The high-frequency transformer T1 plays a role of energy storage of the multi-winding inductor in the flyback power supply. And meanwhile, the switching field effect transistor TR1 and the switching field effect transistor TR2 are closed, current flows through the high-voltage direct current positive electrode Vin in sequence, and the switching field effect transistor TR1, the primary winding of the high-frequency transformer T1, the switching field effect transistor TR2, the resistor R2, the diode D1 and the diode D2 are reversely biased and cut off. Diode D3 and diode D4 are reverse biased off and there is no current in the secondary winding of high frequency transformer T1. The current of the primary winding of the high-frequency transformer T1 is increased, and the electric energy is converted into magnetic energy and stored in the high-frequency transformer T1.

And meanwhile, the switching field effect transistor TR1 and the switching field effect transistor TR2 are disconnected, the magnetic energy of the high-frequency transformer T1 is converted into electric energy, the diode D3 and the diode D4 are conducted in a forward bias mode through two windings on the secondary side, and the converted electric energy is respectively stored in a capacitor and is simultaneously supplied to a load for use. The process of converting electric energy into magnetic energy and converting magnetic energy into electric energy is continuously and periodically carried out in the high-frequency transformer T1, and the power supply stably supplies electric energy to the current detection device. The peak voltage generated by the leakage inductance of the primary winding of the high-frequency transformer T1 is clamped at the input high-voltage direct-current voltage level under the action of forward bias of the diode D1 and the diode D2, and the voltage borne by the switching field-effect tube TR1 and the switching field-effect tube TR2 does not exceed the high-voltage direct-current voltage level, so that the single-tube flyback topology circuit structure is superior to the single-tube flyback topology circuit structure.

The switching tube driving circuit 2 uses a single-ended isolation transformer driving scheme. The switching transistor TR3-TR4, the isolation transformer T2, the capacitor C3-C5, the diode D5-D6, the voltage regulator DZ1-DZ2 and the resistor R3-6 form a driving circuit for closing or opening the switching field effect transistor TR1-TR 2. The base electrodes of the switching triodes TR3-TR4 receive PWM signals generated by the current type PWM control circuit 5, and the output of the driving circuit is respectively connected to the grid electrodes and the source electrodes of the switching field effect transistors TR1 and TR2 and controls the on-off.
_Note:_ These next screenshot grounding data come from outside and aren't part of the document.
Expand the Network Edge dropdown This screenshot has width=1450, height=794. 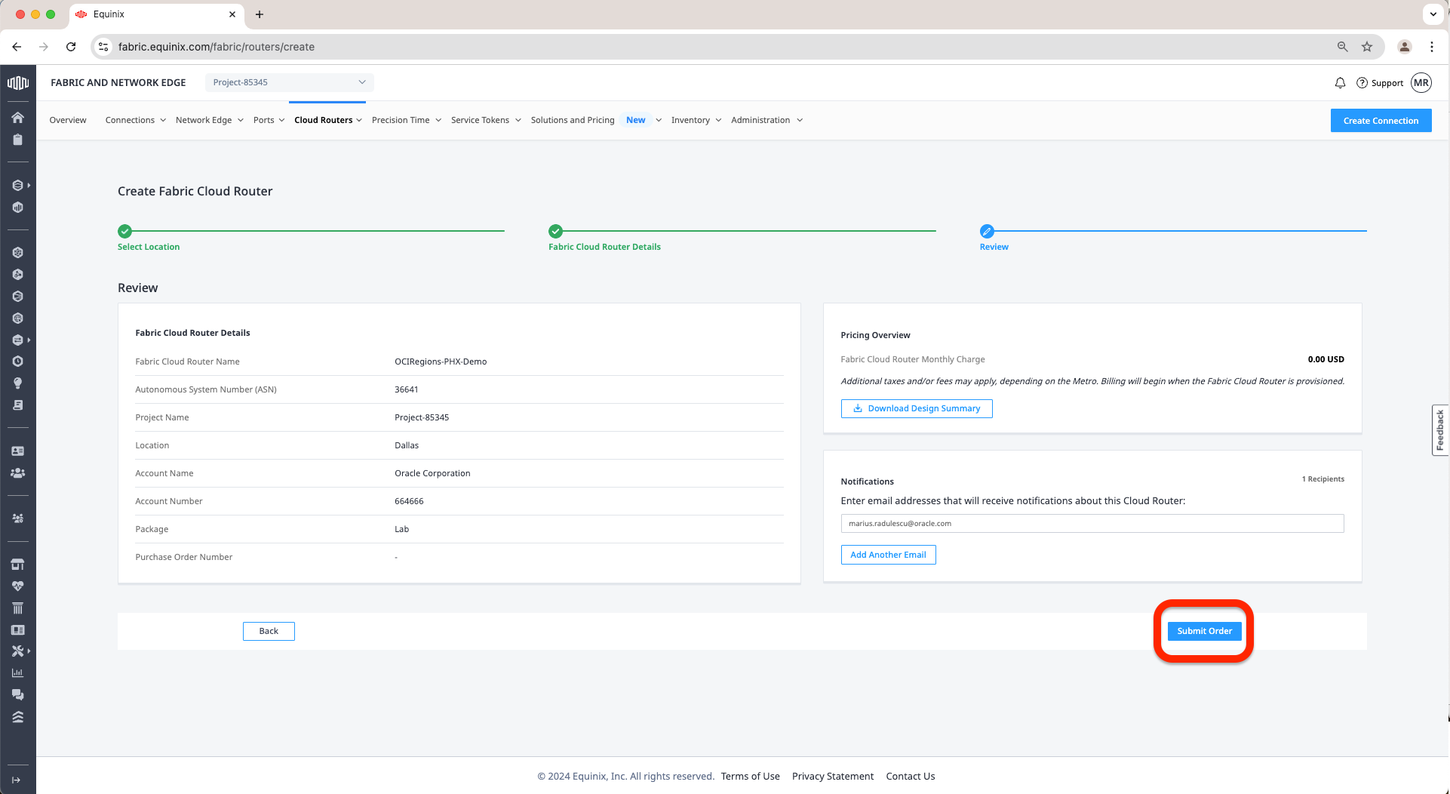(x=209, y=120)
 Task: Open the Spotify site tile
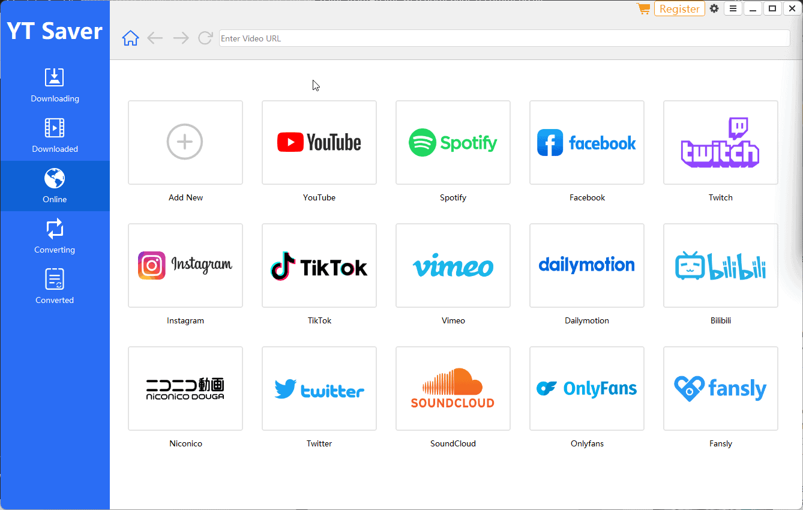[x=453, y=142]
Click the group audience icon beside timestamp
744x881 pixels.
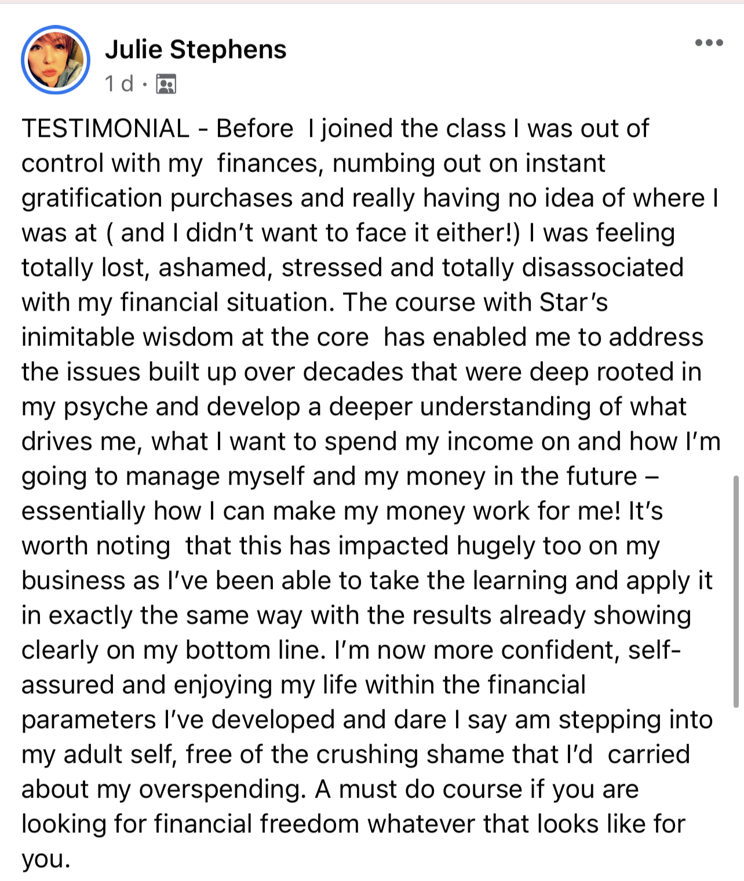[x=166, y=85]
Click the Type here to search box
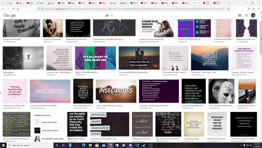Image resolution: width=262 pixels, height=148 pixels. (30, 145)
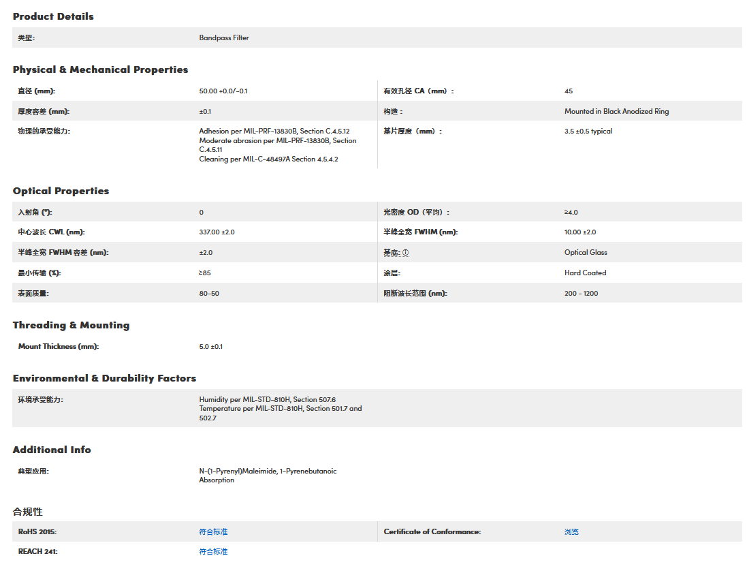Click the Optical Properties heading

point(61,191)
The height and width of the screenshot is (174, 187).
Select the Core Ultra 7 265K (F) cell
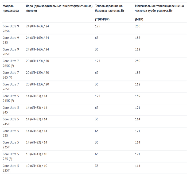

The base electrodes of the switching transistors TR3-TR4 receive PWM signals generated by the current type PWM control circuit 5, voltage square waves are formed at two ends of the primary side of the isolation transformer T2, and the capacitor C3 blocks direct current and conducts alternating current. The two secondary windings of the isolation transformer T2 output voltage square waves, capacitors C4 and C5 store energy and generate field effect transistors TR1 and TR2 to cut off negative voltage, a diode D5 and a voltage regulator DZ1 are connected in series to limit the terminal voltage of the capacitor C4, and a diode D6 and a voltage regulator DZ2 are connected in series to limit the terminal voltage of the capacitor C5.

The switching transistor TR3-TR4, the isolation transformer T2, the capacitor C3-C5, the diode D5-D6, the voltage regulator DZ1-DZ2 and the resistor R3-6 form a driving circuit for closing or opening the switching field effect transistor TR1-TR 2.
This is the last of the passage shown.